## Text segment
It is only thanks to frantic free handouts of ‘morning after’ pills and an abortion massacre that the number of teenage mothers has finally begun to level off after decades in which it zoomed upwards across the graph paper.

In a normal, reasonable society, a failure as big as this would cause a change of mind. Not here.

If you try to question sex education, you are screamed at by fanatics. This is because it isn’t, and never has been, what it claims to be. Sex education is propaganda for the permissive society. It was invented by the communist George Lukacs, schools commissar during the insane Hungarian Soviet Republic in 1919, to debauch the morals of Christian schoolgirls.

It works by breaking taboos and by portraying actions as normal that would once have been seen as wrong. Last week we learned that the Government has officially endorsed material which says sex at 13, ‘for those of similar age and developmental ability’, is normal.

This is, no doubt, a point of view. In a free society, people are entitled to hold it, even if it is rather creepy. But do you want your child’s school to endorse it? And how does it square with our incessant frenzied panic about child sex abuse?

If we are so keen on the innocence of the young – and I very much think we should be – then surely this sort of radical propaganda is deeply dangerous. We do not give schools this huge power over the minds of the young for such a purpose.

How odd it is that we teach 13-year-olds to go forth and multiply, but can’t somehow teach them their times tables. Shouldn’t it be the other way round?

## Data lines
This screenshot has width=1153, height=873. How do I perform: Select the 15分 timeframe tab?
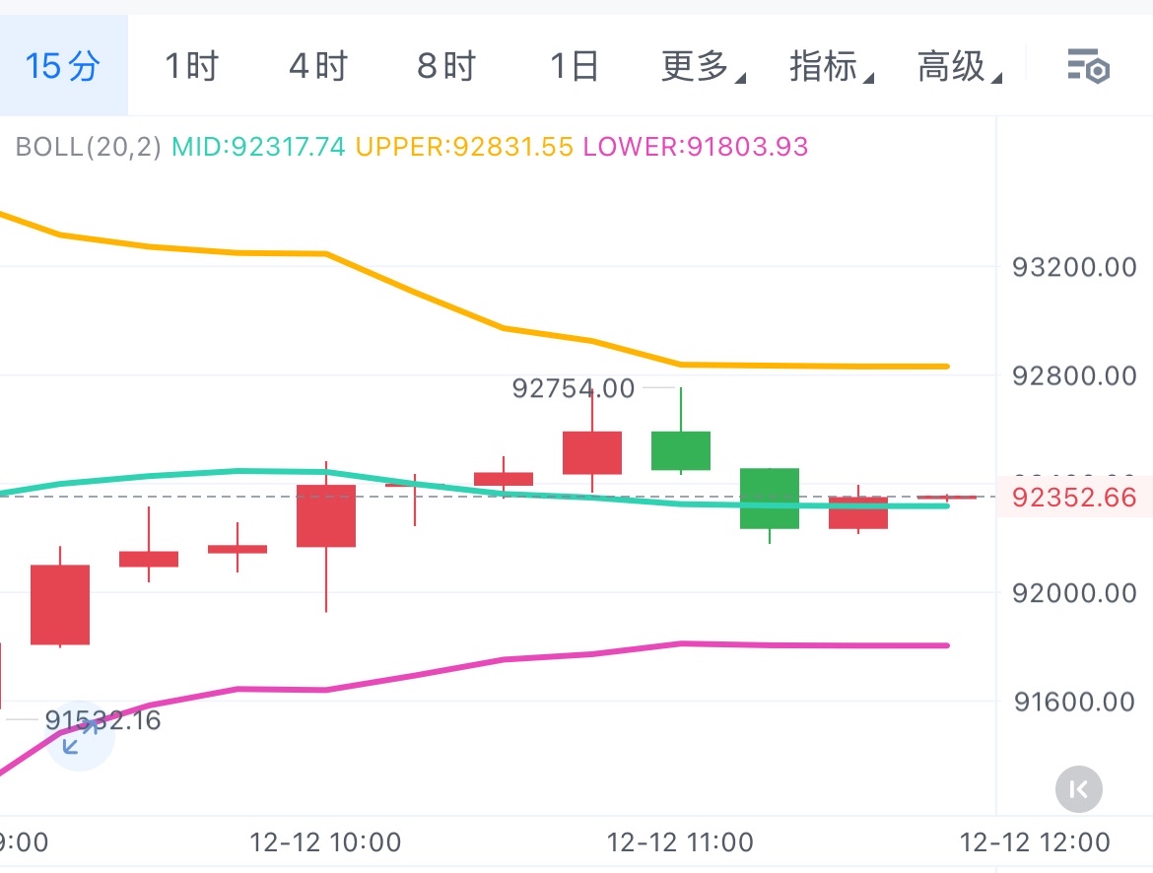point(63,67)
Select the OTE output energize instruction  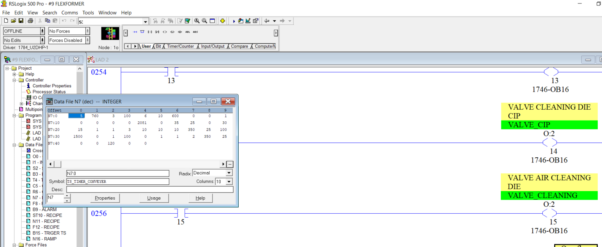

## Task requirements
(a) Can you copy the passage on sex education word for word, starting at "This is, no" and stopping after "child sex abuse?"?
(b) Can you extend the passage on sex education past its final sentence?

## Answers provided
(a)
This is, no doubt, a point of view. In a free society, people are entitled to hold it, even if it is rather creepy. But do you want your child’s school to endorse it? And how does it square with our incessant frenzied panic about child sex abuse?

(b)
And this might serve as a footnote to Hitchens’ piece. It was reported in the current issue of The Week.

Doctors have been urged to look out for children whose health may be suffering as a result of sexting or revenge porn, reports The Sunday Times. GPs have previously been warned that children who seem withdrawn, or who complain of mysterious stomach pains or headaches, may be being bullied or abused. Now, the Royal College of General Practitioners (RCGP) has advised its members to be aware that the growing practice of circulating sexual images online can be similarly harmful, and that even very young children are being affected. “Children and young people today are facing unprecedented pressures at a younger and younger age,” said Dr Maureen Baker, chair of the RCGP. Research by the NSPCC found that 20% of 11 and 12-year-olds who are active on social media report being upset on a daily basis by trolling, cyberbullying and/or sexual imagery.

Of course we can expect plenty of outraged idiots to come forward and tell us that the is no connection between the kind of exposure which is going on in classrooms and this phenomenon.